Sin embargo, nadie habla de la indumentaria femenina en invierno ni señala la belleza de ellas cuando hace frío. Lo entrañables y atractivas que resultan aunque vayan tapadas hasta las cejas. En verano es posible que las mujeres estimulen el deseo de los hombres, pero quizá sea en otoño y en invierno cuando incentivan el amor de los hombres. Dudo que nadie, cuando piensa en viejos amores, en antiguas parejas, en chicas con las que ya no está, retenga la imagen de la ex novia en biquini o medio desnuda. La imagen más recurrente, creo, suele ser otra, más invernal o más romántica o al menos más propia de las tierras del norte: esa chica que llevaba abrigo entallado, que solía ponerse jerseys de cuello vuelto, que calzaba manoplas en las noches heladas, que vestía gorro de lana o gorra francesa en las tardes de niebla, que usaba una bufanda tan larga que parecía desbordarse como una melena por la espalda, que se envolvía en tantos kilos de ropa que sólo el desafío que representaba tratar de despojarla de ese tinglado ya devenía en algo emocionante. Recuerden a Gilda: lo que nos gustaba no era su brazo, sino lo bien que le sentaba el guante y la habilidad sensual que empleaba en despojarse de él, con la misma lascivia que si se estuviese quitando la ropa interior. Recuerden a esas mujeres famosas, del cine o de la música, que nos fascinaban con sus ropajes, pero que luego nos instalaban en la decepción cuando las veíamos en paños menores en una película o en una revista o en la televisión.

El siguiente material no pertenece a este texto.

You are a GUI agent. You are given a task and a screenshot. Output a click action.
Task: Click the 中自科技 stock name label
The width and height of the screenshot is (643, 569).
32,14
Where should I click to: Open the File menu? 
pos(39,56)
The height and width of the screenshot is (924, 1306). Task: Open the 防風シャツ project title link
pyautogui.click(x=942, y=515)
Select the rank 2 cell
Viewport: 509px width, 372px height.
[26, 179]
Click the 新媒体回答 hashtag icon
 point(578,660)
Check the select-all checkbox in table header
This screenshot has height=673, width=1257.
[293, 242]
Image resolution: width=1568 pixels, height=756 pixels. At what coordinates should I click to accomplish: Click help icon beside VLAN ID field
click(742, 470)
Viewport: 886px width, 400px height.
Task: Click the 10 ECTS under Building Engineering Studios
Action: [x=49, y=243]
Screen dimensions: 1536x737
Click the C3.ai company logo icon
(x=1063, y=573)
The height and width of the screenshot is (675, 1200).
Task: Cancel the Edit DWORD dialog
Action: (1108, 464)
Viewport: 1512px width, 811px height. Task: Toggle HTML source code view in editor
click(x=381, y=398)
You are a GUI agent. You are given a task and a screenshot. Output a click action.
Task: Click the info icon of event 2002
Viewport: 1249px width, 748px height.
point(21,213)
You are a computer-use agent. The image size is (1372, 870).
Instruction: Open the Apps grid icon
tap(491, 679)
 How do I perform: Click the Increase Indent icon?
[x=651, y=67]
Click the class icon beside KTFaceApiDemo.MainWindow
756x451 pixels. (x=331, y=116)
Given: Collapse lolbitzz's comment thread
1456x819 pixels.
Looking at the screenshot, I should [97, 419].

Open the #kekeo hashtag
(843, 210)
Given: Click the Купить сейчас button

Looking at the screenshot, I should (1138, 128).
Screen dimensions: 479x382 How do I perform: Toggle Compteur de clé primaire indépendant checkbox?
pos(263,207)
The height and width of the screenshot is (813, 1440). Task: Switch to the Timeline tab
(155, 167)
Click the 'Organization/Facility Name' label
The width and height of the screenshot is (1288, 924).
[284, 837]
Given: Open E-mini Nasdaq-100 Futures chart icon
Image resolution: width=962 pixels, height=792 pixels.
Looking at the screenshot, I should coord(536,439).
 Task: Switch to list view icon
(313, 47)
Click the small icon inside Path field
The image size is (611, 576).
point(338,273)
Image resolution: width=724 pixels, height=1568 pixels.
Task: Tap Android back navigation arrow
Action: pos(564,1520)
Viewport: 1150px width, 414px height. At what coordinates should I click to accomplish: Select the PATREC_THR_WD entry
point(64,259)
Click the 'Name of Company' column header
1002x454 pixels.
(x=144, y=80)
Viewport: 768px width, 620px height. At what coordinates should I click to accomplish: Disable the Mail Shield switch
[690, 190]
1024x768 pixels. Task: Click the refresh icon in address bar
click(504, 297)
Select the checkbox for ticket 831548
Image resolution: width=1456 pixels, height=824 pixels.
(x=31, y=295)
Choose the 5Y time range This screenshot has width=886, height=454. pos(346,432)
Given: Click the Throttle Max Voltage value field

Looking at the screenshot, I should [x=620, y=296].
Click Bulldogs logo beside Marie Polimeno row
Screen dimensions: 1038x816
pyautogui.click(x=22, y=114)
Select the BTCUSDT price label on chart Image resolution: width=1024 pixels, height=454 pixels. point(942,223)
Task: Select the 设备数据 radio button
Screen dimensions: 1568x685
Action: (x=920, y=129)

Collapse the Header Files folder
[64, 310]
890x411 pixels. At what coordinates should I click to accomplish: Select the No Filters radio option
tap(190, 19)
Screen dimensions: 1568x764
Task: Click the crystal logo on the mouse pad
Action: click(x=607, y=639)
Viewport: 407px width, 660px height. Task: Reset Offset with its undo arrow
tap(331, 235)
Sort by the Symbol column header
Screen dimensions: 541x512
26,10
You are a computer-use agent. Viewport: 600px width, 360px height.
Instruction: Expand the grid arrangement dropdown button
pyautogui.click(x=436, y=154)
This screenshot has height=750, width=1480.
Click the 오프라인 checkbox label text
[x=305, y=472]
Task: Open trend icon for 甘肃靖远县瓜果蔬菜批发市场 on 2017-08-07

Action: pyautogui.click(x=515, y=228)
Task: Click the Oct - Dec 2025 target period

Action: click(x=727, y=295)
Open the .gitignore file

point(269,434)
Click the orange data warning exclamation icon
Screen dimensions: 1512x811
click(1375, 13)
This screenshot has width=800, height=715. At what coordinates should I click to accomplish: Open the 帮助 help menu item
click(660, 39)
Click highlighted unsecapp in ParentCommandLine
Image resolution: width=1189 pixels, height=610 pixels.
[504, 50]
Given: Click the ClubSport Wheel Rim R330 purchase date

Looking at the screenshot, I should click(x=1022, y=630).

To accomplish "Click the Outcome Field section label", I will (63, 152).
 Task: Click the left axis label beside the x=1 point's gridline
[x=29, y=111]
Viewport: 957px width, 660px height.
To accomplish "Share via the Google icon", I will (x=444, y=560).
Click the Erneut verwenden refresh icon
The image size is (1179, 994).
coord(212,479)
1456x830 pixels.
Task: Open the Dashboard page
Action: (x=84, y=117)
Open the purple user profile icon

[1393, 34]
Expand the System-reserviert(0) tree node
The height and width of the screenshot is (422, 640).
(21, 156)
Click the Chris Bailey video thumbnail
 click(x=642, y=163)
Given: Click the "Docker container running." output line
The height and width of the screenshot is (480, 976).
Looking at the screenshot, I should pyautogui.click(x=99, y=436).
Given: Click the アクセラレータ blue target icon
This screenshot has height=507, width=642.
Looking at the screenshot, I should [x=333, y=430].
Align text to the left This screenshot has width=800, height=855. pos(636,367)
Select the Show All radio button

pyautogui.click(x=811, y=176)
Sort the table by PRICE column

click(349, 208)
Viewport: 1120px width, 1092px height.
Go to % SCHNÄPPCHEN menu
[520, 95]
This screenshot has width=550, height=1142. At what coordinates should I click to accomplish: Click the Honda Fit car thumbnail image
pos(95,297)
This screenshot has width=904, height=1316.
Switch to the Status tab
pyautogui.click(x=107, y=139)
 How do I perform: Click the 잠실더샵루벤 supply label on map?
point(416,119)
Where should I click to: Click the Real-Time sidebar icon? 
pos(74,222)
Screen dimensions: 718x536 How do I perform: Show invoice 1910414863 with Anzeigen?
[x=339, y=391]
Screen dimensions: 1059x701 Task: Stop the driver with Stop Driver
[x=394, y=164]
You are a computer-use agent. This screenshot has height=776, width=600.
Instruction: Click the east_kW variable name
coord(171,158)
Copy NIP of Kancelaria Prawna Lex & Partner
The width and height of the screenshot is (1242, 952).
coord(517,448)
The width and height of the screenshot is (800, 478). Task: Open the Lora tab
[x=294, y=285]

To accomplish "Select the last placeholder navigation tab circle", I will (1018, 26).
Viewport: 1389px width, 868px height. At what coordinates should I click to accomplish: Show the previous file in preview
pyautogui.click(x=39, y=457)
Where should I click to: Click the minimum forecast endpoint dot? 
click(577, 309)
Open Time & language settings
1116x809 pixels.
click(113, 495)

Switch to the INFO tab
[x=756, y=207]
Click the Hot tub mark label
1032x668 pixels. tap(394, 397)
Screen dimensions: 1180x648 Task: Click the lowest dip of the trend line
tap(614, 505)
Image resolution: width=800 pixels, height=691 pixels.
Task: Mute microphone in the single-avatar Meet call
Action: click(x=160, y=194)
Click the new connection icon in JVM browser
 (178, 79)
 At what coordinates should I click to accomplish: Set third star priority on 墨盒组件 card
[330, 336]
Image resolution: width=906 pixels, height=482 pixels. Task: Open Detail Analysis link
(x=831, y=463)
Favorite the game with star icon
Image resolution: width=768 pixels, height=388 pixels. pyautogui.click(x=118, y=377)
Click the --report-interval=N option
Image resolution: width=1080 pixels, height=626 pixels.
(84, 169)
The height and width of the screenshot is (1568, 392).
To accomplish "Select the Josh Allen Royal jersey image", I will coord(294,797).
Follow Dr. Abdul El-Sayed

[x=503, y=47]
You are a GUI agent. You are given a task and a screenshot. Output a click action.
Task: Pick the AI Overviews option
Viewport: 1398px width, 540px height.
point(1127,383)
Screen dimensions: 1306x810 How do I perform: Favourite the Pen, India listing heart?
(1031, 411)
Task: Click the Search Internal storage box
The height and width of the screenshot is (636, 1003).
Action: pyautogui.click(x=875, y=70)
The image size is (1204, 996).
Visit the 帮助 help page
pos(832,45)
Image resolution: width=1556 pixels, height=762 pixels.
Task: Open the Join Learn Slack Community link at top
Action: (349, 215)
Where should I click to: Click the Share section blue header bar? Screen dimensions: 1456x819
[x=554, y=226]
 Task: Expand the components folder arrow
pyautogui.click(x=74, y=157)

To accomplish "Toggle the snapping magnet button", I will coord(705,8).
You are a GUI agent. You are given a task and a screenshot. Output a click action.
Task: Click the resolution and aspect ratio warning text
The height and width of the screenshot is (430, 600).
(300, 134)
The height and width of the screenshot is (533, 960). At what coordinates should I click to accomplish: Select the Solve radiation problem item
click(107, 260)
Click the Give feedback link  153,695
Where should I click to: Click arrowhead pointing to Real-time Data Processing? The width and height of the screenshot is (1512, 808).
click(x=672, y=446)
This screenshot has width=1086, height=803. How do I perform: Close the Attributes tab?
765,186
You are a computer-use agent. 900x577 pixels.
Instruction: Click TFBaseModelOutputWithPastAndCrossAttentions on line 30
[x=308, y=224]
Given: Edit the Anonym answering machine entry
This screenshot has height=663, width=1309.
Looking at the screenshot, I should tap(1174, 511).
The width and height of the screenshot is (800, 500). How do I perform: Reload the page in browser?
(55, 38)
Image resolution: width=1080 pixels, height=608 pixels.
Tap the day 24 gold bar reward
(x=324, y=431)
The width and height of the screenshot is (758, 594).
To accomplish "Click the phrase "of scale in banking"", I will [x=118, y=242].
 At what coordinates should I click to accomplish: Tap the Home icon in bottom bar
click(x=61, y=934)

O tal vez esto sea una característica de quienes nos hemos criado en ciudades del norte, sitios de calles heladas en las que casi siempre estábamos envueltos en niebla, en lluvia, soportando heladas brutales y saliendo de casa abrigados hasta el cuello. Y quizá por eso estamos acostumbrados a retener en la memoria imágenes de mujeres que echan vaho por la boca mientras conversan y a observarlas embutidas en ese arsenal para combatir el mal tiempo que consiste, como hemos señalado, en gorros, guantes, manoplas, jerseys, abrigos, botas y paraguas. El romanticismo suele ir asociado al otoño, a la primavera; casi nunca al verano. En las comedias románticas el paisaje y el clima no son un elemento más, sino piezas imprescindibles de la trama. Recuerden los paseos de “Cuando Harry encontró a Sally” o las conversaciones de parejas del cine de Woody Allen: siempre es otoño o invierno, y los parques aparecen nevados o cubiertos de hojarasca. Pocas historias de amor se han hecho con la pareja protagonista en la playa, citándose cada mañana en bañador y biquini; una de ellas es “De aquí a la eternidad”. La imagen de las mujeres en cueros y los tipos en calzones queda para las comedias gamberras, estilo “American Pie”. Las historias de amor serias, los recuerdos que pueblan nuestra memoria, suelen estar asociados al frío, al abrigo y a la bufanda, y a esa mujer que pisa las hojas del parque mientras nos dice adiós.